If you heard or felt Internet outages today, it wasn’t just you. It seems many end-users were filing complaints on downdetector.com for a vast number of unrelated ISPs. From our global vantage point, we could see that the Internet of things was acting strange. There may have been a number of small unrelated events that contributed to the chaos, but what really seems to have triggered the vast amount of routing issues we saw was the fact that the IPv4 BGP routing table grew beyond 512k routes today as seen here.
At Total Uptime, our infrastructure sits in many datacenters around the world and traverses most networks, so we have a unique vantage point into Tier-1 and peering networks that many do not. We first noticed strange behavior when a Level3 link in Washington DC seemed to dead-end traffic shortly before 5:00 AM EST. This was non-impacting for us because we connect to many providers and can seamlessly reroute traffic, but this was followed by a lot of routing changes all morning and then in the early afternoon we saw similar behavior with level3 out of San Jose.
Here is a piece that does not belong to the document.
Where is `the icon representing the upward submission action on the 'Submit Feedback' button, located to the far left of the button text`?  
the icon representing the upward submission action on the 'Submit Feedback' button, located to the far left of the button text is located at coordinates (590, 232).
Overall during the day, it seems routes were changing significantly as various network providers worked to resolve this issue as quickly as possible. Steven Vaughan-Nicols at ZDNet seems to have written the best article we’ve seen thus far, and it is worth the read. Hopefully today’s events were significant enough to have flushed out the issue, but insignificant enough to have kept the pain to a minimum. Fortunately for the customers we protect with our Cloud Load Balancer, it was business as usual.